It's that time of the year when a Saint revered by many, especially in the Irish-Catholic community, has his good name and works twisted into an excuse to drink to excess and abuse the color green. As a Catholic of Irish decent, and a lover of naturally-colored beer, it pains me to see what this day has become.
It strikes me as odd that this day, meant to honor a great man and Saint, has evolved the way it has. Whether you accept the traditions associated with his life or not, there can be no denying the good he did. (As much as some of these stories cannot be proven, they cannot be disproven either.) Kidnapped as a young boy and sold into slavery in Ireland, he grew to love the Irish people. Late in his life, he was around 60 at the time, Saint Patrick returned to the Emerald Isle to teach and convert the people he had grown to love so much. Certainly that is worthy of our respect.

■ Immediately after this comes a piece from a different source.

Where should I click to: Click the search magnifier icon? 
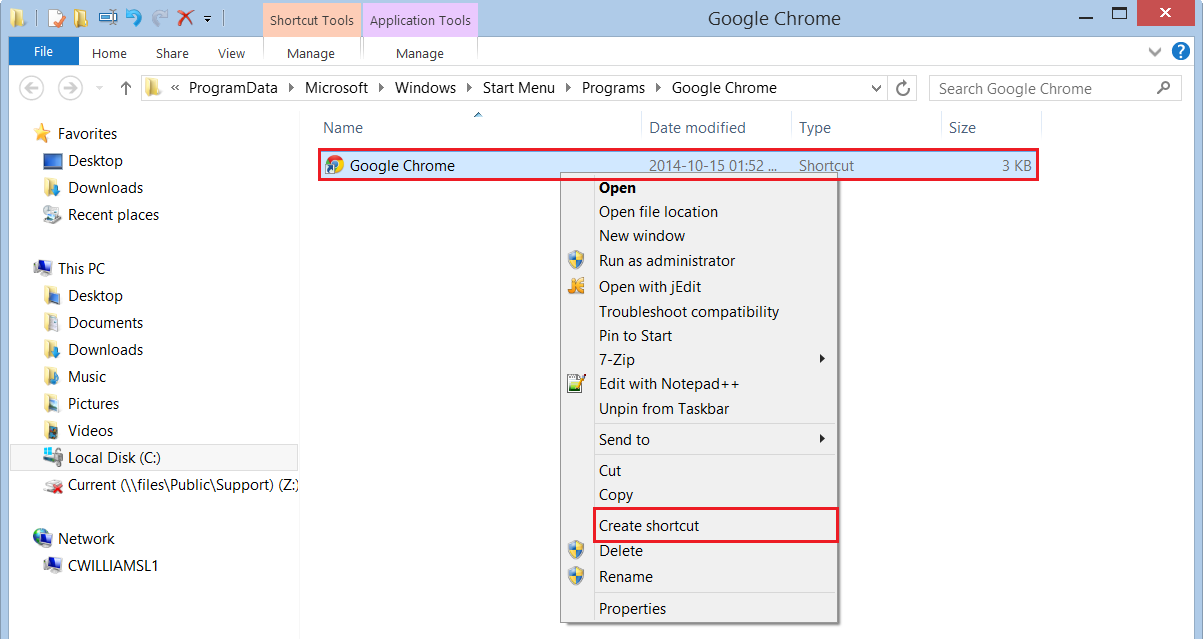(1163, 88)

Odd is it may seem, we actually have to remind people, and pubs, that St. Patrick was a man, not a woman. His name is Patrick, which comes from the Irish, Pádraig. Shorten his name to Paddy if you must. However, we do not celebrate "St. Patty's Day." Patty is a shortened version of Patricia, a girl's name. Feast-related debauchery is one thing, but transgendering our Saint is unacceptable.

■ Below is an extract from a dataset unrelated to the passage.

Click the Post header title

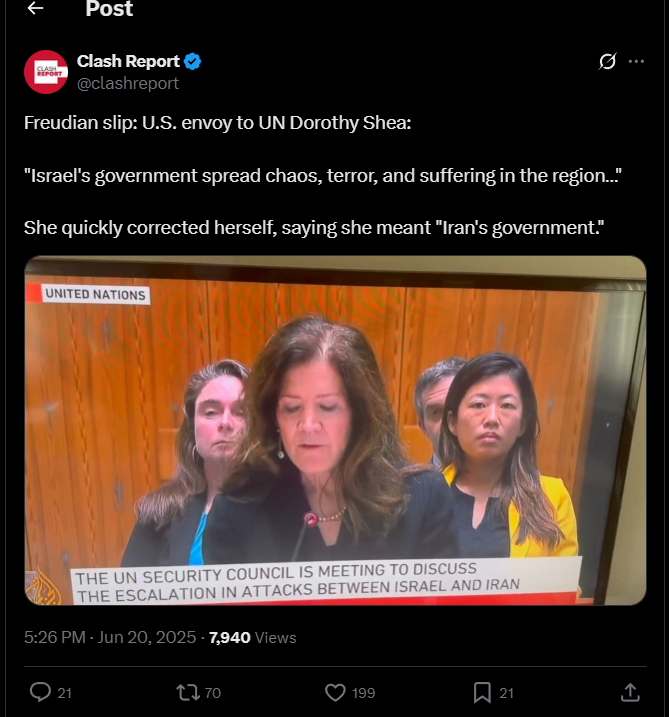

So, celebrate the memory of St. Patrick. Enjoy a drink or two and some good food. There's nothing wrong with bringing a little revelry into the world, we certainly need it. I like a good party as much as the next guy. (And I certainly appreciate a good Irish drinking joke.) Drink your green beer if you must. Dress up in silly clothes. Dye your water fountain green. But please, remember the reason for this feast. Take a moment to honor the man and all the good he did. In our house we'll raise a toast, and a prayer, to St. Patrick in honor of his deeds and his country.
All the children of Ireland cry out to thee:
Come, O Holy Patrick, and save us!
This is a great entry!ReplyDelete
Thanks! I understand the "crabby" part. St. Patrick is our parish patron too, and even there his day is often misunderstood.Delete
My own somewhat crabby St. Patrick's Day entries this year:ReplyDelete
I'm finding that my annual entries on St. Patrick's Day are becoming increasingly crabby. Maybe I'm becoming increasingly crabby.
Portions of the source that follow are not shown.